Norwegian snowboarder Torstein Horgmo crashed out of the Sochi Olympics Monday when he took a hard fall during a slopestyle practice run. Horgmo was near the top of the course when the fall occurred. He was attempting a difficult trick off the rail when he crashed face first into the packed snow. Horgmo was rushed to the medical tent where it was determined that his awkward landing fractured his collarbone and caused a concussion. Olympic doctors later confirmed Horgmo’s fracture to be a clean, uncomplicated break. Unfortunately, this means that he will be unable to compete for the gold medal that he was favored to win.
Due to his concussion, Horgmo was unavailable for direct comment. Norway’s press office did release a statement, saying Horgmo expressed his disappointment with the injury. He also acknowledged the inherent danger of the sport, noting the fall was “really bad timing.”
Several of the other snowboarders on the hill were not shocked by Horgmo’s injury. Prior to the practice runs which began Monday, many had expressed concerns about the track. Canadian snowboarder Sebastien Toutant felt the jumps were too big, as if he were “jumping out of a building.” Seamus O’Connor, an American-born 16-year-old who is riding for Ireland, also had concerns that he expressed to the Irish media, calling the course “dangerous.” He encouraged the other riders to seek alterations to make the course safer. Roope Tonteri, the 2013 Men’s Slopestyle Champion, even had his reservations. He thought the course overall looked sketchy, and that the rails were sticky.

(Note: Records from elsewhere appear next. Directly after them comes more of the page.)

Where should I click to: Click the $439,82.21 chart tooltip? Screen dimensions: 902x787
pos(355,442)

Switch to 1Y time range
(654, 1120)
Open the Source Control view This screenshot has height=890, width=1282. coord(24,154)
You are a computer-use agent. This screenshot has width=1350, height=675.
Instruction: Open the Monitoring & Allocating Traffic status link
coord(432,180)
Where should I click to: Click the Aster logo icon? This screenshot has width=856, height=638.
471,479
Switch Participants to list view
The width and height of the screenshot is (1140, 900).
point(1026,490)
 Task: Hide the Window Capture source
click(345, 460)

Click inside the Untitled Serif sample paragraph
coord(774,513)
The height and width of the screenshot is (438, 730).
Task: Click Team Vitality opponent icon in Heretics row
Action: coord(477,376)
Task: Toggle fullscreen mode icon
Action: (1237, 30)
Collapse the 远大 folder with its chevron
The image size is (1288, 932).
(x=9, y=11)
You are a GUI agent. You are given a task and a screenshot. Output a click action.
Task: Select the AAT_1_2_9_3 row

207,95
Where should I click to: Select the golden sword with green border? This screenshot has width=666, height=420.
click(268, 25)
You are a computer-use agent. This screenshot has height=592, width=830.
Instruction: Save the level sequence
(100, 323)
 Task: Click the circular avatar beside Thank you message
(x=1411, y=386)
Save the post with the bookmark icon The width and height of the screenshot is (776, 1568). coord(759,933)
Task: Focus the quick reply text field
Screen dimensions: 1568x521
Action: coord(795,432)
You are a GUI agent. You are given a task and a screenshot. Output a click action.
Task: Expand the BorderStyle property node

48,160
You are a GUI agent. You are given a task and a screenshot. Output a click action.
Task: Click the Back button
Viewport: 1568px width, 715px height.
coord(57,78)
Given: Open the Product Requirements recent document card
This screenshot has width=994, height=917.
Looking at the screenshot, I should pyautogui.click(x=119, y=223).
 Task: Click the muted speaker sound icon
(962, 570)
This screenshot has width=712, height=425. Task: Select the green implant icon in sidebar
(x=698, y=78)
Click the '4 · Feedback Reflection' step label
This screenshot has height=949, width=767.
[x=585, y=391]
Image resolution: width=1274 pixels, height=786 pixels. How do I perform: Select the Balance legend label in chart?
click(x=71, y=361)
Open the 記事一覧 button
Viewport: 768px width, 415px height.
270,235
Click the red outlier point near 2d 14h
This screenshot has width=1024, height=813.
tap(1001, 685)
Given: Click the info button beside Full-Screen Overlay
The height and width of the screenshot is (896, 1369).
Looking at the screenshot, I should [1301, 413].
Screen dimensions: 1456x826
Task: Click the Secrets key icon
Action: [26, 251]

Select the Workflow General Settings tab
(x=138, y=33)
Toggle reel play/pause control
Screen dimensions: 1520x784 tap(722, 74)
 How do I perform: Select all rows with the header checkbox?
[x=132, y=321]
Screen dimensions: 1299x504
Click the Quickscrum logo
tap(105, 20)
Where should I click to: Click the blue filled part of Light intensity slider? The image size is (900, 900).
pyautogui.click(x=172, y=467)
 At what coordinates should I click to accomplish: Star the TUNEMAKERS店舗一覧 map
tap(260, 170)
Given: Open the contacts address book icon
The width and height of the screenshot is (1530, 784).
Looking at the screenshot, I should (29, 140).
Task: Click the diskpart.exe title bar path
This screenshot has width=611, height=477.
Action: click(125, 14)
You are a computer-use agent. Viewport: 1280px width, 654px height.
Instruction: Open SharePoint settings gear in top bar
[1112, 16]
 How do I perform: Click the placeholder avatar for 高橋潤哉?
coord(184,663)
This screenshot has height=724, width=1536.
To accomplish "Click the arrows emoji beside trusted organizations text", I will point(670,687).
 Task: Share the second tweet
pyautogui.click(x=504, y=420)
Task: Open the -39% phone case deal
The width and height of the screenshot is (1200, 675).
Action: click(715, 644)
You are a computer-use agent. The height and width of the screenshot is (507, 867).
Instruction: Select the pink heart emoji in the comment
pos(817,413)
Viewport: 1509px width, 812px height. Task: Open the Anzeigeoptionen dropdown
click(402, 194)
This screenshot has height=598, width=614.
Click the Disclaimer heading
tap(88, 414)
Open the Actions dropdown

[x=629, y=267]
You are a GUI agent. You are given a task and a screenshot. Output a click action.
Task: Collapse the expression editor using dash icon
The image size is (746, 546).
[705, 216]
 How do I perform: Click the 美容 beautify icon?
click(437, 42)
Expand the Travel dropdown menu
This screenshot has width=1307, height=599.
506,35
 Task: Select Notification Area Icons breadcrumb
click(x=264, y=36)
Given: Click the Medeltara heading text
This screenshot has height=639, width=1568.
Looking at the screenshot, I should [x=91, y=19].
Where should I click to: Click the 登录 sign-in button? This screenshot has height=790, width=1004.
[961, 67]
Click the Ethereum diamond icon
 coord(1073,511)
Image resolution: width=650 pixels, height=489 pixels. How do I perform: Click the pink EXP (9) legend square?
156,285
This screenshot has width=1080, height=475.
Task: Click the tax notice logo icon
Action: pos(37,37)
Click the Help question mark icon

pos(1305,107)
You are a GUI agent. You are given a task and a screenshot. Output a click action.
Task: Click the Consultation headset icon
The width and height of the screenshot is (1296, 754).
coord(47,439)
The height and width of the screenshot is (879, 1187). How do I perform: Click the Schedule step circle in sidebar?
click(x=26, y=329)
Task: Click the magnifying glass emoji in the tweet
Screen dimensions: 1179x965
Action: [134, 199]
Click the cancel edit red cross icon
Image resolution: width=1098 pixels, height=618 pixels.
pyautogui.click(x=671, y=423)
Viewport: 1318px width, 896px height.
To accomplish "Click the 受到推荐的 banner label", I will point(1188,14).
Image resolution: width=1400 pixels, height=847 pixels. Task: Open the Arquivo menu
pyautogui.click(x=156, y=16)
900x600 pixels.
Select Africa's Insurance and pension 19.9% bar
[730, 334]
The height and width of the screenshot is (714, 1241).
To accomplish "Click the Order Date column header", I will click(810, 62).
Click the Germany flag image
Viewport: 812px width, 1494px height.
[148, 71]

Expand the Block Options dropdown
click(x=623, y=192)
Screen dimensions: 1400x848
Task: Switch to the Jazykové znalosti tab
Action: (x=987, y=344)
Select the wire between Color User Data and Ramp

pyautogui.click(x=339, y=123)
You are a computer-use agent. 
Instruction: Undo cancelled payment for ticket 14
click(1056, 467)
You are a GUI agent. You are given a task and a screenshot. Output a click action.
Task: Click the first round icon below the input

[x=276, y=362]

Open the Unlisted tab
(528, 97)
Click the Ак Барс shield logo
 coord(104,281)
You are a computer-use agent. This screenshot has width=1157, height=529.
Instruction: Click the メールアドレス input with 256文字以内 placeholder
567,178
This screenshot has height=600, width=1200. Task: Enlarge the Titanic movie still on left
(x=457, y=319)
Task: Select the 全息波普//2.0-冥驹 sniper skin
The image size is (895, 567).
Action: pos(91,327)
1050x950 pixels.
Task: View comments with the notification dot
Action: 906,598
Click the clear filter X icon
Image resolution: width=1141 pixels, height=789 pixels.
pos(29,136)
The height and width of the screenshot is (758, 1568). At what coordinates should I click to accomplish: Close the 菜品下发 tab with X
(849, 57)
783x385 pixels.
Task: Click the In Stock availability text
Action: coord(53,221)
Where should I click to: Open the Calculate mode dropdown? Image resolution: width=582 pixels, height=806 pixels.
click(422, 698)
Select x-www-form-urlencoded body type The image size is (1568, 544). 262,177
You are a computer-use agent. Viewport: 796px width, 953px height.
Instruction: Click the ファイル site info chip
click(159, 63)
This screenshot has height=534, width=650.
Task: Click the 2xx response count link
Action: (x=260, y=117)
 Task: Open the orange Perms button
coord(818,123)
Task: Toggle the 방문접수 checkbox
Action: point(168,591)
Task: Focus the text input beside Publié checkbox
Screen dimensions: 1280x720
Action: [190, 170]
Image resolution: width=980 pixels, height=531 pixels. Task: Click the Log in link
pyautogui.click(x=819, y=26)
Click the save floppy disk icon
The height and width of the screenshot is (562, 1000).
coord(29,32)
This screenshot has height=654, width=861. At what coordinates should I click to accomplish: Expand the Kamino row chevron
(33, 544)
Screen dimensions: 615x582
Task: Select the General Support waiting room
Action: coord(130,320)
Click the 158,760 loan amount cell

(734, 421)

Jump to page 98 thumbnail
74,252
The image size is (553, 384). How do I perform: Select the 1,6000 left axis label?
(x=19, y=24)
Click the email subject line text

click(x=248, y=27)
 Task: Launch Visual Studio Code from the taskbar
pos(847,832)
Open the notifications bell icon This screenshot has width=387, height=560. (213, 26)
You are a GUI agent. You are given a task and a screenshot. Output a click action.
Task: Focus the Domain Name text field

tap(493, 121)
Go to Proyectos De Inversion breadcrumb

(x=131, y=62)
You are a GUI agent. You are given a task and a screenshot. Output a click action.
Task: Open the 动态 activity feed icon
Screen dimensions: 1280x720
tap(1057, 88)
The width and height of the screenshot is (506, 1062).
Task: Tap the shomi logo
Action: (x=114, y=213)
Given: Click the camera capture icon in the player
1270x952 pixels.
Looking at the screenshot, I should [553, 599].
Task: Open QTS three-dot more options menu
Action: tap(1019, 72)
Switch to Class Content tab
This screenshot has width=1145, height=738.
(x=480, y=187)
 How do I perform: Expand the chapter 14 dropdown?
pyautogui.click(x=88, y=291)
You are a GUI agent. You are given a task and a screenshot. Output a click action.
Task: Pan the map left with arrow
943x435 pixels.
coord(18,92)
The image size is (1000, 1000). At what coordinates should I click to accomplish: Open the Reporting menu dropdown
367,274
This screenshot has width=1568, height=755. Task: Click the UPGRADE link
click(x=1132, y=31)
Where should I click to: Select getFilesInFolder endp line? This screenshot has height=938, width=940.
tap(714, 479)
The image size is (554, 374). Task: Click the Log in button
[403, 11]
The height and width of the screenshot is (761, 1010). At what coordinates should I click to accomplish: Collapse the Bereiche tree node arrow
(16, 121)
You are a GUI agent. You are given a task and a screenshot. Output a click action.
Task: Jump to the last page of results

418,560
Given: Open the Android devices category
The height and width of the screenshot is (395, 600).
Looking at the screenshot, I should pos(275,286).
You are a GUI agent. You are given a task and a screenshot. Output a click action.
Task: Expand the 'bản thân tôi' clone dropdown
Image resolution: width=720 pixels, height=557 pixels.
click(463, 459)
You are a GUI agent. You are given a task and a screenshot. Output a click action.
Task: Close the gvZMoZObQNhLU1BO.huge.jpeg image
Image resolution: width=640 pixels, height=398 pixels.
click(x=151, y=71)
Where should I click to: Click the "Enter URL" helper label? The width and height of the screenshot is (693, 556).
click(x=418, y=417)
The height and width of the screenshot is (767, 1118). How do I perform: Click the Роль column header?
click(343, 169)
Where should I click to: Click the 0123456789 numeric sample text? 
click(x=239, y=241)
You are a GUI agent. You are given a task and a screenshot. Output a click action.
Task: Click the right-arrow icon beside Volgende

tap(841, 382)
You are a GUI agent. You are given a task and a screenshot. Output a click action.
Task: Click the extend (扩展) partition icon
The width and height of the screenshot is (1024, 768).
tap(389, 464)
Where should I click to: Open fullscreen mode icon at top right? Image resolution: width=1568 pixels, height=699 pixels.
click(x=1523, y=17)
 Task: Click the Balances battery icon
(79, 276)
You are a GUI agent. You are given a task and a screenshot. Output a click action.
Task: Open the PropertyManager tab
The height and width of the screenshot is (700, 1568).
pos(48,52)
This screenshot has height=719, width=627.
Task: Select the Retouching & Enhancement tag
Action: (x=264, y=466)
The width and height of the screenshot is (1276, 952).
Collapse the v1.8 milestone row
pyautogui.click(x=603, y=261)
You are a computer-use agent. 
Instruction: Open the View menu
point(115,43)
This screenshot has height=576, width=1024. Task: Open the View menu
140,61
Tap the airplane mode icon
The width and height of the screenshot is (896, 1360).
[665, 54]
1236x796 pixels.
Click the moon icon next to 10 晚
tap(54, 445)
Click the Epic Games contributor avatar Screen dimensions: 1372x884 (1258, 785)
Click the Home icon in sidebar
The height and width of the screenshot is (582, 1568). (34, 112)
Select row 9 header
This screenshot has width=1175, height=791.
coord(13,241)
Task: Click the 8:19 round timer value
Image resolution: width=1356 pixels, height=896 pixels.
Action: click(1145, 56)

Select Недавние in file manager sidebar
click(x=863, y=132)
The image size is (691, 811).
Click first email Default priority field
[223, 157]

Torah Bright, the defending Olympic Halfpipe Champion, also had strong feelings about the safety of the track. But she was more concerned with the actual construction of the course, and said what many felt was a lack of expertise within the course construction itself.
Now that Horgmo has crashed out of the Sochi Olympics, changes are being made. The course is laid out in three large jumps. The jumps get successfully bigger while moving down the mountain. These jumps are going to be flattened out, creating less air for the riders, which may create less major air during the competition. It is necessary, however, to protect the Olympians from further harm. There are several other changes that will be made to ensure safety as well. Anders Forsell, the course creator, called the changes “minor.” He felt that the course performed well considering it was untested. He feels most of the riders had a positive reaction to it.
Roberto Moresi shares Forsell’s opinion. Moresi, an International Ski Federation official and the Sochi assistant snowboard race director, attributed Horgmo’s crash not to the course but to the difficult nature of the trick. Horgmo’s teammate Staale Sandbech saw the crash firsthand. He echoed Moresi’s words, calling the trick “extremely difficult.” In his opinion, it was the hardest trick attempted all day.
Regardless of the reasons, Torstein Horgmo has officially crashed out of the Sochi Olympics. His recovery will not be easy. This is his second major injury in the last eight years, and he was absent for the entire 2006-2007 season due to a cracked spine. For now, Horgmo will just try to stay positive, eagerly waiting for the time when he can get back on the board and have a little fun.